## GIVEN PROBLEM A:
In the letter about the Santa Monica Airport runway, what length was the runway restriped to after the 2017 agreement with the FAA?
## GIVEN PROBLEM B:
Write a continuation of the letter about the Santa Monica Airport runway, starting after its last sentence.

## PAGE:
** Start **

March 19, 2025 Breaking News, Latest News, and Videos

Letter to the Editor: Santa Monica Airport Runway Removal

Heavy machinery has started working nights on a $3.5 Million dollar project to pulverize concrete at each end of the Santa Monica Airport runway.  This project is political nonsense and the latest step in the city’s effort to close the airport and satisfy a small, privileged and vocal group of cranky neighbors. The airport is losing valuable emergency response capabilities with zero public benefit. 

The loudest anti-airport activists, have lived next to the airport for over twenty years, pay the least amount of property taxes and have the most to gain if they sell their property when the airport closes.

After reaching an agreement with the FAA in 2017, Santa Monica shortened the runway, with paint, restriping the runway to 3500 feet, to prevent larger corporate jets from landing. This was effective in reducing jet traffic and noise. The 5000 feet of hard surface runway, was left intact, enabling larger aircraft to still land in an emergency.

The City council has approved the grinding up of each end of the runway and the planting of “hydro seed.” It will consume water, attract birds that will be an added risk to current aircraft operations and create concrete dust pollution. An Air National Guard Captain said, “we will just not land there.”  That could have catastrophic consequences for everyone.

As a pilot and working journalist, I flew into New Orleans on an Air Force C-130, after hurricane Katrina devastated the city. The Louis Armstrong Airport became the greatest aviation show I had ever seen. Helicopters and airplanes of all shapes and sizes, dancing in and out, 24 hours a day. Aviation made the difference between life and death, survival and suffering. With every natural disaster, famine or conflict, aviation increases the odds that lives will be saved. It is a simple choice, timely transport for critical supplies and care, or not. After an earthquake there will be no method to travel in and out of Santa Monica other than by air.

** End **

## DATA LINES:

** Start **

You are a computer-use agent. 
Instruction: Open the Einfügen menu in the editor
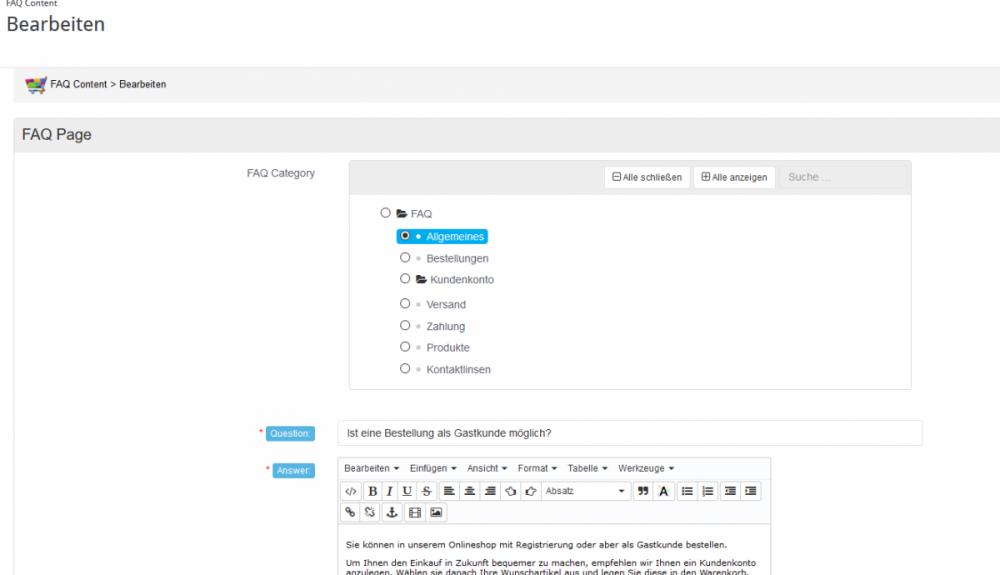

** End **

## TASK ANSWER A:
3,500 feet

## TASK ANSWER B:
The City of Santa Monica has spent over thirty million dollars fighting with the FAA to close the airport. Now there is a Consent Decree agreement, between the FAA and the City, to close the airport in 2028. City council member Sue Himmelrich said, “there is a concern that a future City Council would keep the airport open,” as justification to spend $3.5 million. When asked if this is a waste of money she said, “a drop in the bucket.”

Our memory is short term and we have never experienced a major earthquake. The Santa Monica Airport commission requested permission to have a “celebration picnic” on the grass, after the runway concrete was removed. This was denied by the airport manager but exemplifies the detachment and lack of understanding of the value of an airport. 

Former airport manager Bob Trimborn said, “every year I would send City Hall a balanced budget and every year they would send it back showing the airport lost money.” The City redirected over $6 million of airport funds directly into the City attorney’s office, to fund law suits with the FAA to limit flight operations and close the airport. The City created a budget deficit, then loaned the airport money at high interest rates, to make the airport even more in debt. The history of misappropriating airport funds is long and legal actions are still on going. So far, the City agreed to return over $3 million to the airport fund. Within the past three months, a public records request discovered another series of misappropriated funds and the city agreed to return over $100,000 to the airport fund.

Now that the airport fund is solvent, the City wants to spend $3.5 million of airport money to pulverize the runway. The story remains the same, the City spends airport funds, to destroy the airport. The FAA stated; airport funding cannot be used to remove runway – the disputes continue.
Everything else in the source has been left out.